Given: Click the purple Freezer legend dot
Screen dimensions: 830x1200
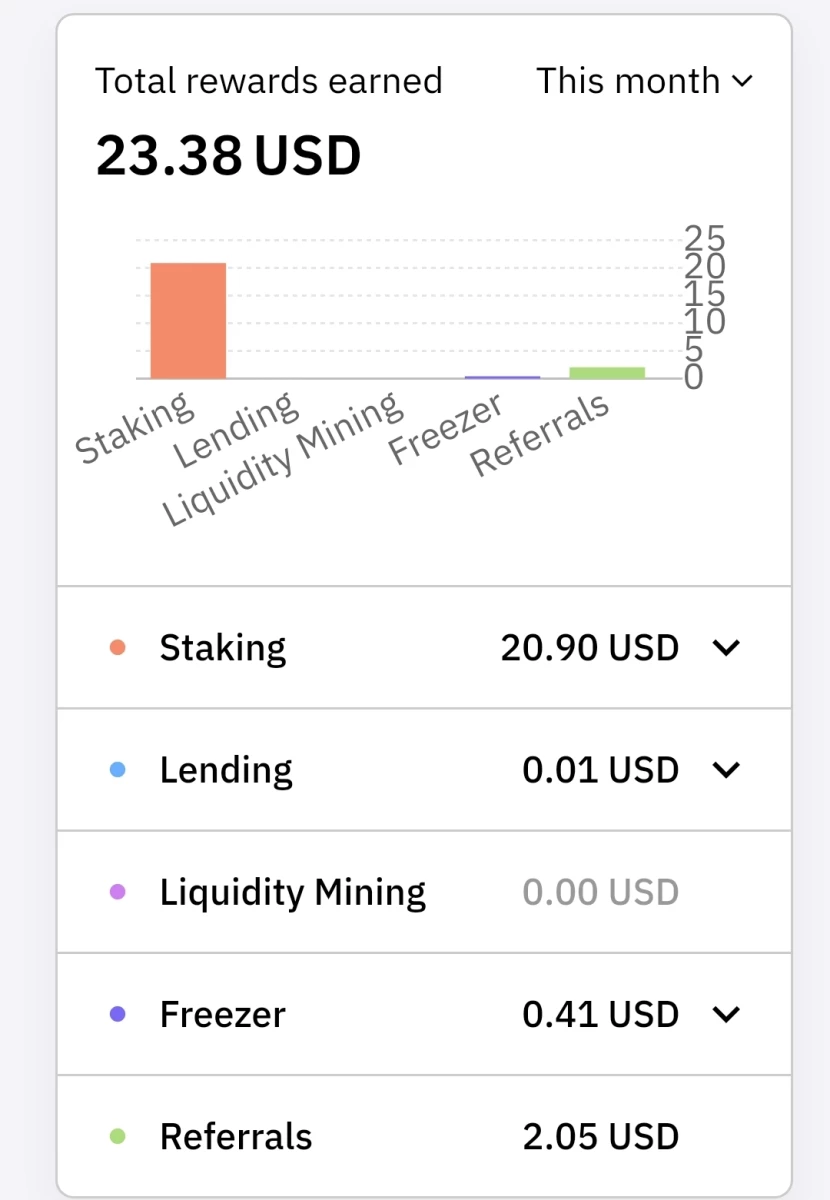Looking at the screenshot, I should (118, 1014).
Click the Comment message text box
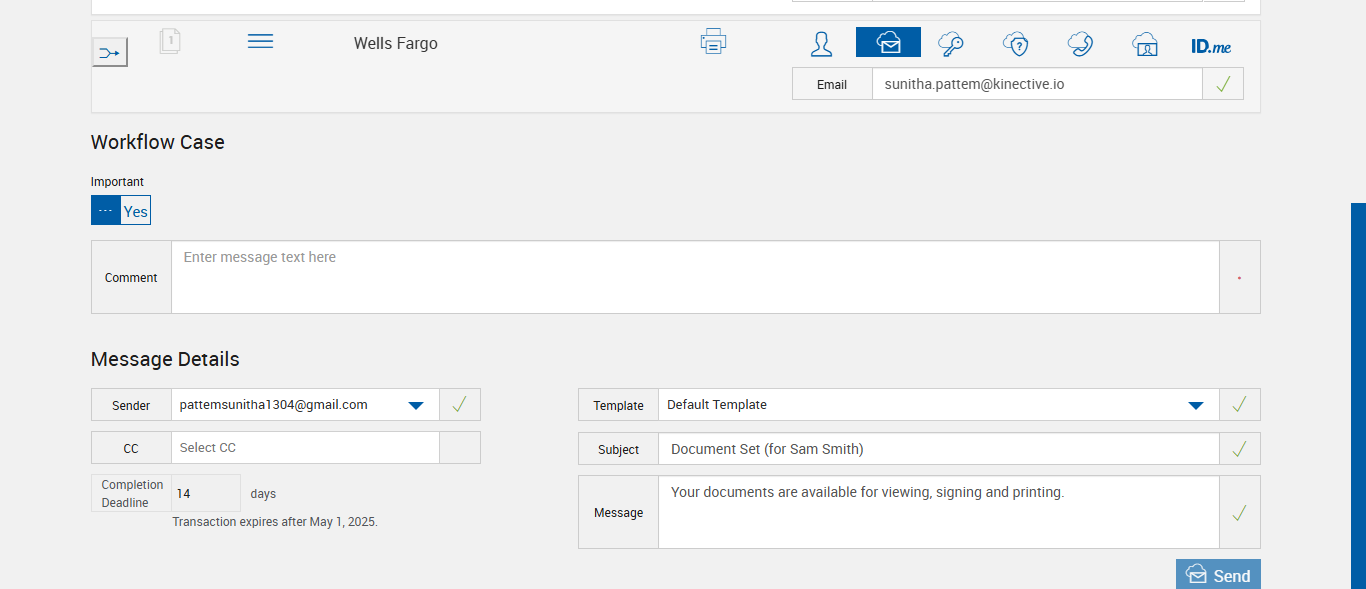 click(x=695, y=277)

= = = = =

**DIRECTION:** Rewrite every line of the records above as a Markdown table with two columns, Row and Line, giving each line a row number and leaving out blank lines. Omit the pictures from the table.

**FINAL RESULT:**
| Row | Line |
|---|---|
| 1 | Given: Click the purple Freezer legend dot |
| 2 | Screen dimensions: 830x1200 |
| 3 | Looking at the screenshot, I should (118, 1014). |
| 4 | Click the Comment message text box |
| 5 |  click(x=695, y=277) |